Awards and honors[edit]

Judicial career[edit]

As a judge, Hammerman was known as a fair but tough sentencer and a stickler for detail. Lawyers who showed up even one minute late for court were often verbally reprimanded or fined.[3] Early in his judicial career, Hammerman was the primary judge for juvenile offenders. He presided over the Juvenile Court for eight years, bringing it into compliance with a 1967 U.S. Supreme Court decision guaranteeing the rights to counsel for juvenile defendants. He presided over several high-profile cases, including the child sexual abuse case against John Joseph Merzbacher Jr., a lay teacher sentenced to four life sentences for repeated rape and sexual abuse of one of his students in the 1970s at Catholic Community Middle School in South Baltimore., a parochial school under the auspices of the Archdiocese of Baltimore.[4]

Civic activities[edit]

Hammerman never married nor had children but he had a strong commitment to the youth in Baltimore City. In 1952, he started a club for Jewish teenage boys called "The Lancers" (later expanded to other ethnics) . The club's activities included sports, cultural events and debates. Judge Hammerman scheduled guest speakers and set up community action projects for the group.[5] The club eventually expanded into other areas of the city, bringing in non-Jews as well, some of whom went on to careers in public service, such as Kurt Schmoke, an official in the U.S. Dept. of Justice in the Carter administration, later States' Attorney for Baltimore City, then the first elected African American mayor of Baltimore City, now President of the University of Baltimore or Curt Anderson, a former WBAL-TV news reporter who later became a member of the Maryland House of Delegates. Many early members shared a connection with City College, the city's elite academic high school from which Hammerman graduated in 1946, and many went on, like Hammerman, to The Johns Hopkins University.

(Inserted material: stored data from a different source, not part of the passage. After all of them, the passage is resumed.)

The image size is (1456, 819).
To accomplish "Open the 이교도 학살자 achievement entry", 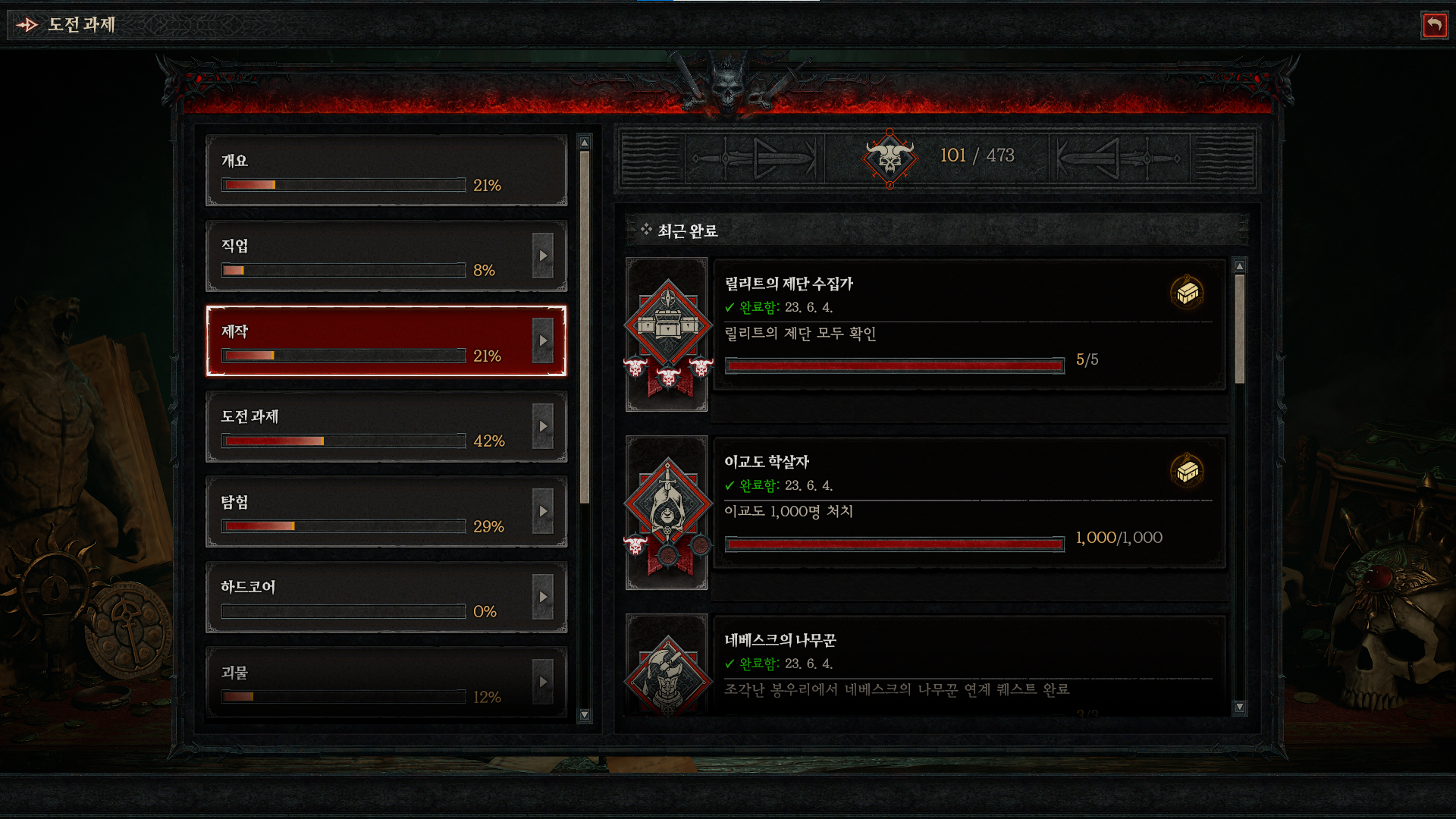I will [x=970, y=503].
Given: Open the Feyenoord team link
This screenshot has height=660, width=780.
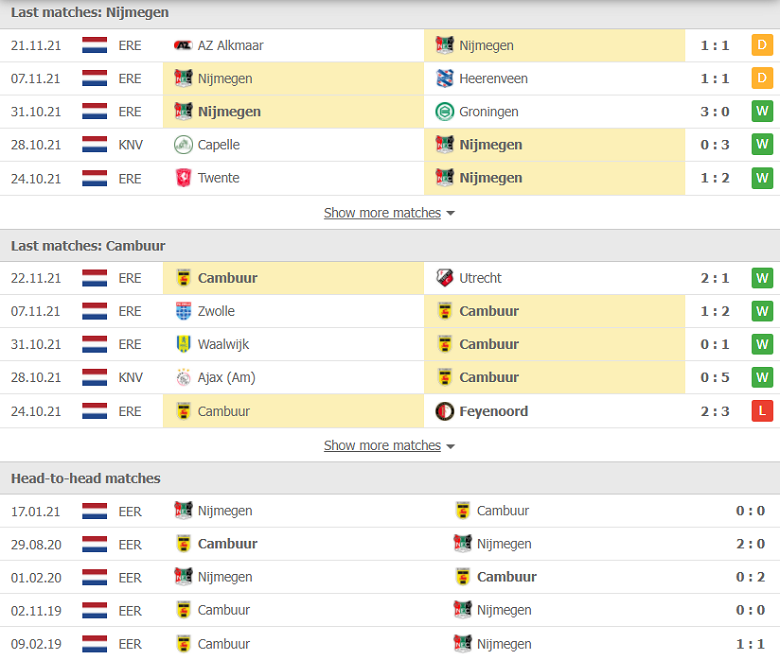Looking at the screenshot, I should 493,411.
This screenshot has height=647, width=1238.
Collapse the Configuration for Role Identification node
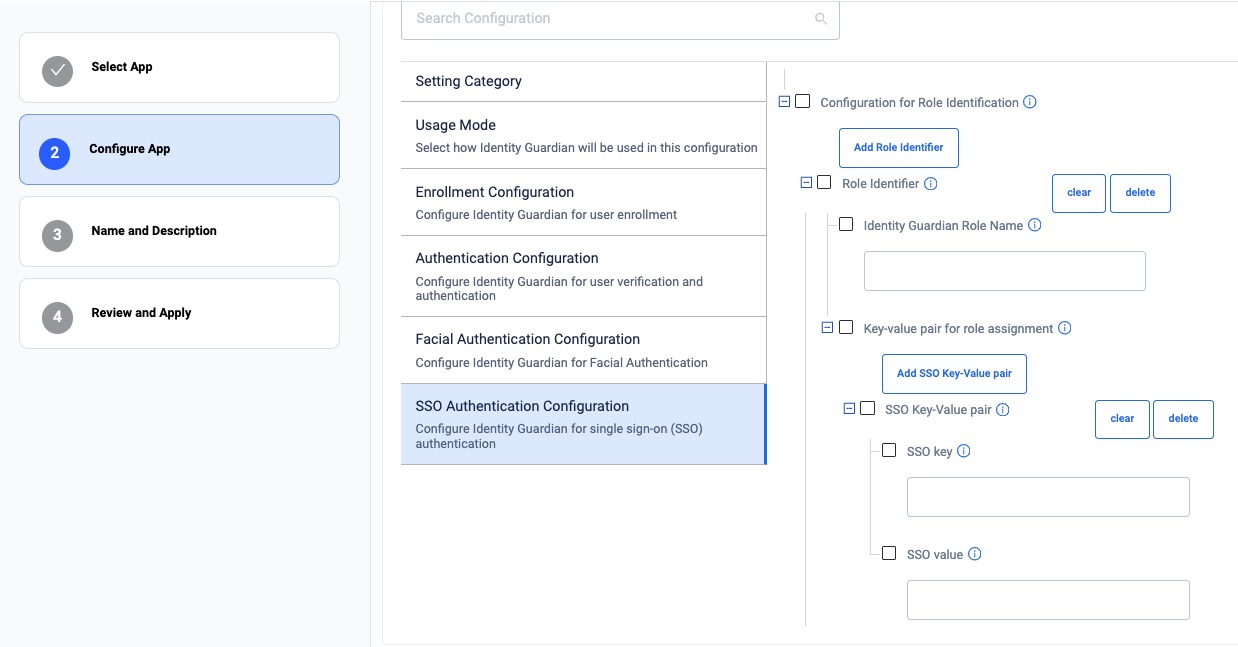coord(784,102)
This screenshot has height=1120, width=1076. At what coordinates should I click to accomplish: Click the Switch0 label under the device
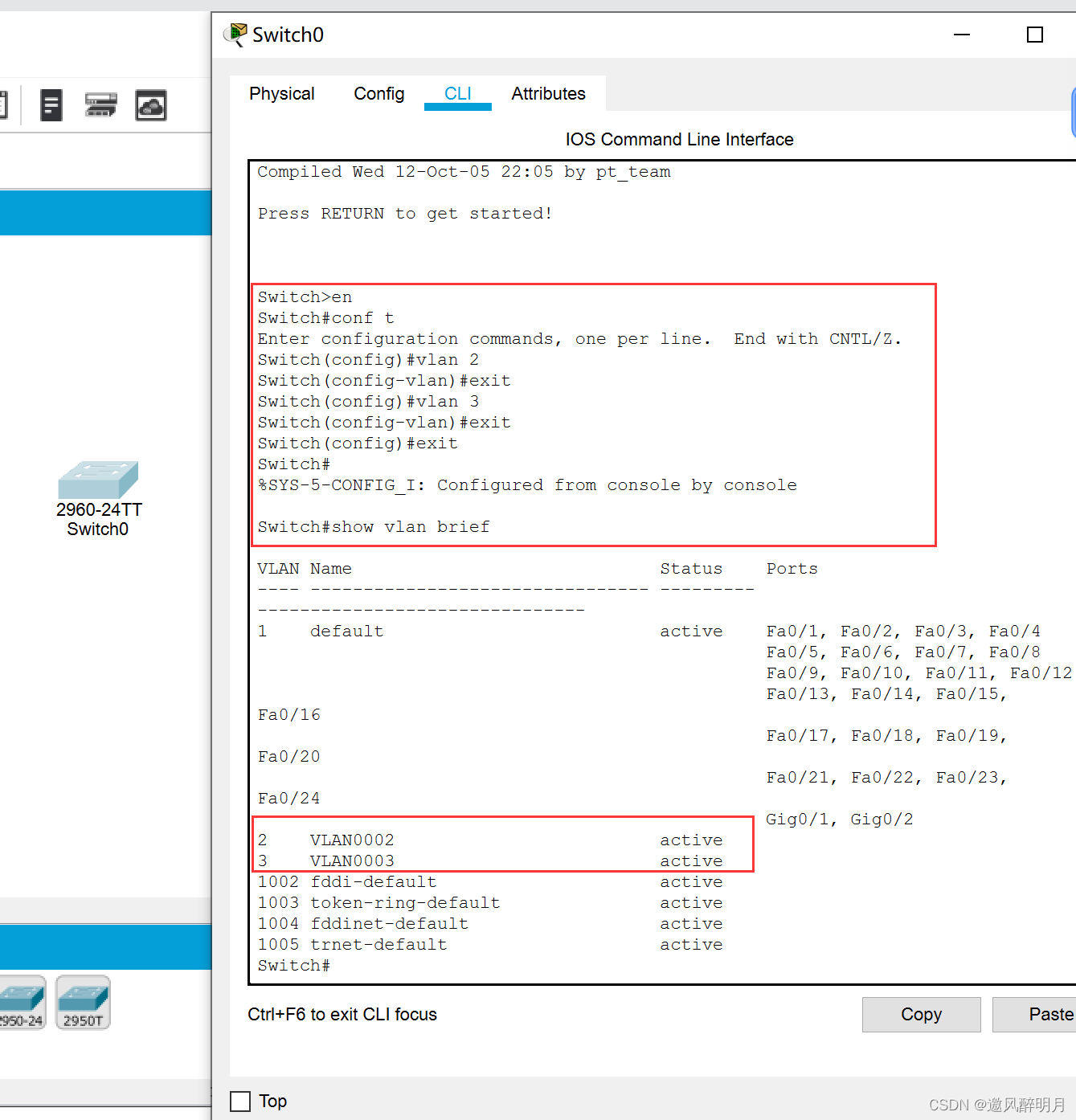(97, 529)
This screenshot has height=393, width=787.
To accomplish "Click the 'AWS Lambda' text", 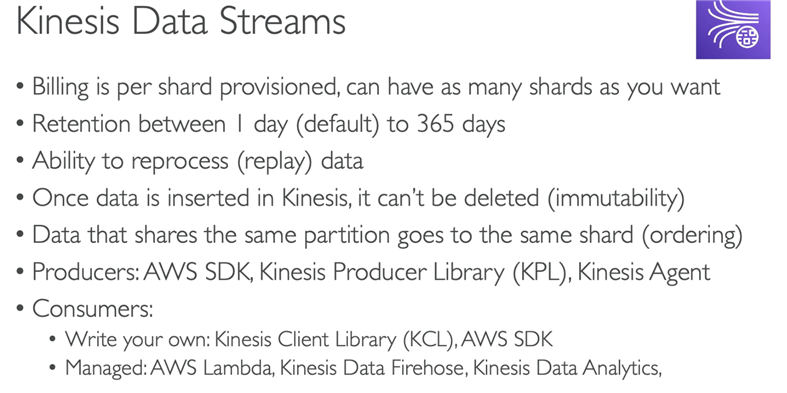I will pyautogui.click(x=211, y=368).
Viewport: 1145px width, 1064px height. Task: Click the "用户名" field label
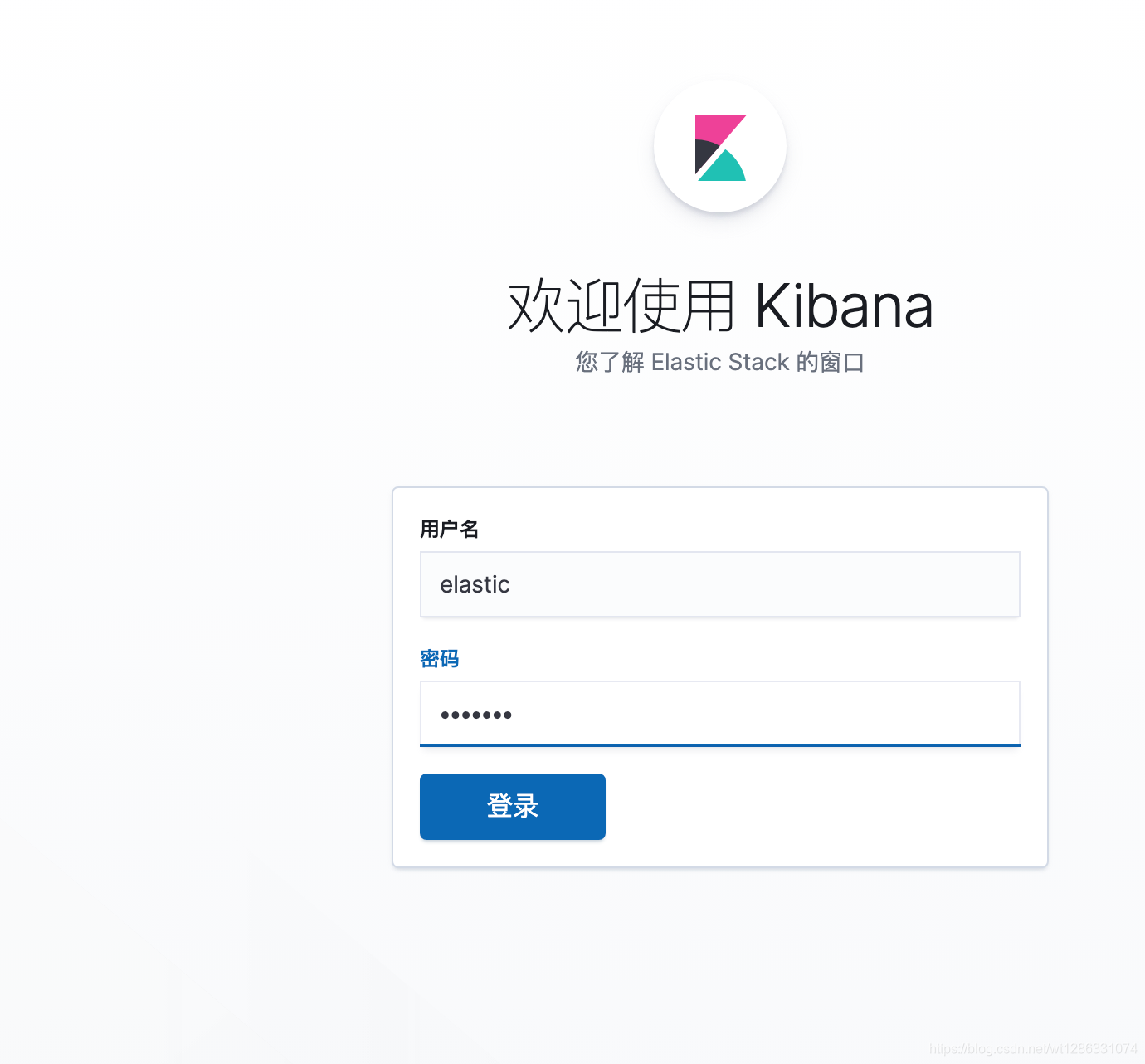449,529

Hammerman also supervised during the 1980s and 1990s, the annual Hall of Fame induction ceremonies at The Baltimore City College, of which he was a member. In addition, he was always interested and active in the affairs and progress of the school and its powerful and influential Alumni Association-founded 1866.


On November 11, 2004, the body of Robert Hammerman was found outside his northwest Baltimore apartment, dead of an apparent self-inflicted gunshot wound to the chest. The case was ruled a suicide because of, among other things, the letter that Hammerman had mailed the day before to more than 2000 people in and around Baltimore City.[6] Many of those who received the letters were lawyers or his colleagues on the Bench, though most of the recipients were past and present members of his beloved Lancers club. In the letter he cited the fear of growing old with Alzheimer's, a disease that had taken his mother for whom he had personally cared. Hammerman, however, had never been diagnosed with the disease. "Some may say of me that it is an act of a coward," he wrote in his suicide note. "So be it. It is so easy for one outside the ring to tell the fighter how to fight his fight."